EXERCISE GOAL
Starting at the line that contains "The width and", write out every line through the last one in the records below, word for word. Leave out any pictures.

(Saved entries)
-*-
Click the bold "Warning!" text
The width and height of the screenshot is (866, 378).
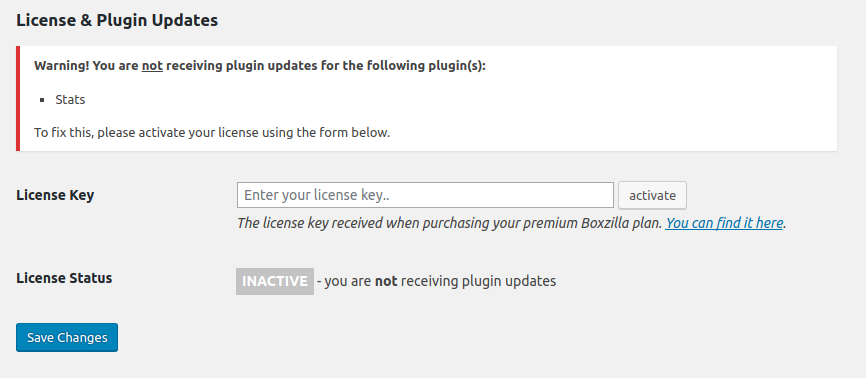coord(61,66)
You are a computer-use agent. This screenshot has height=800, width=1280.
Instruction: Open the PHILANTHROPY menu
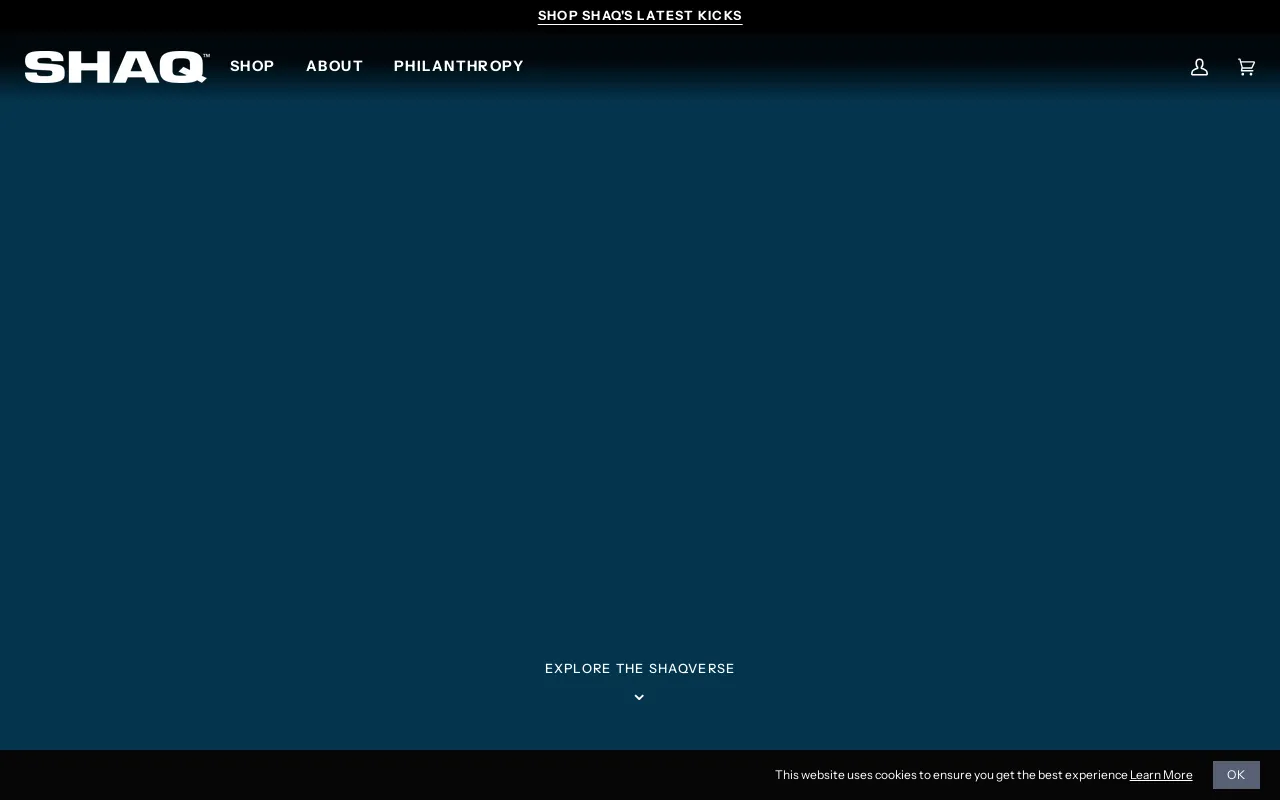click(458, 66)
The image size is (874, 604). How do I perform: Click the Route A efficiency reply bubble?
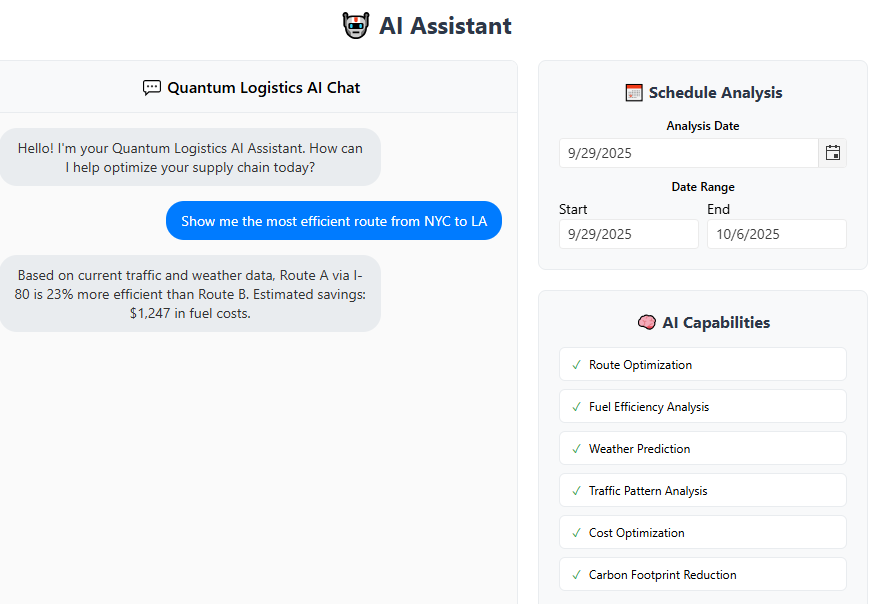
-*-
WRITTEN RESPONSE
The width and height of the screenshot is (866, 378).
coord(61,66)
You are a computer-use agent. This screenshot has height=800, width=1280.
Instruction: Open the PHILANTHROPY menu
click(458, 66)
The image size is (874, 604). How do I perform: Click the Route A efficiency reply bubble?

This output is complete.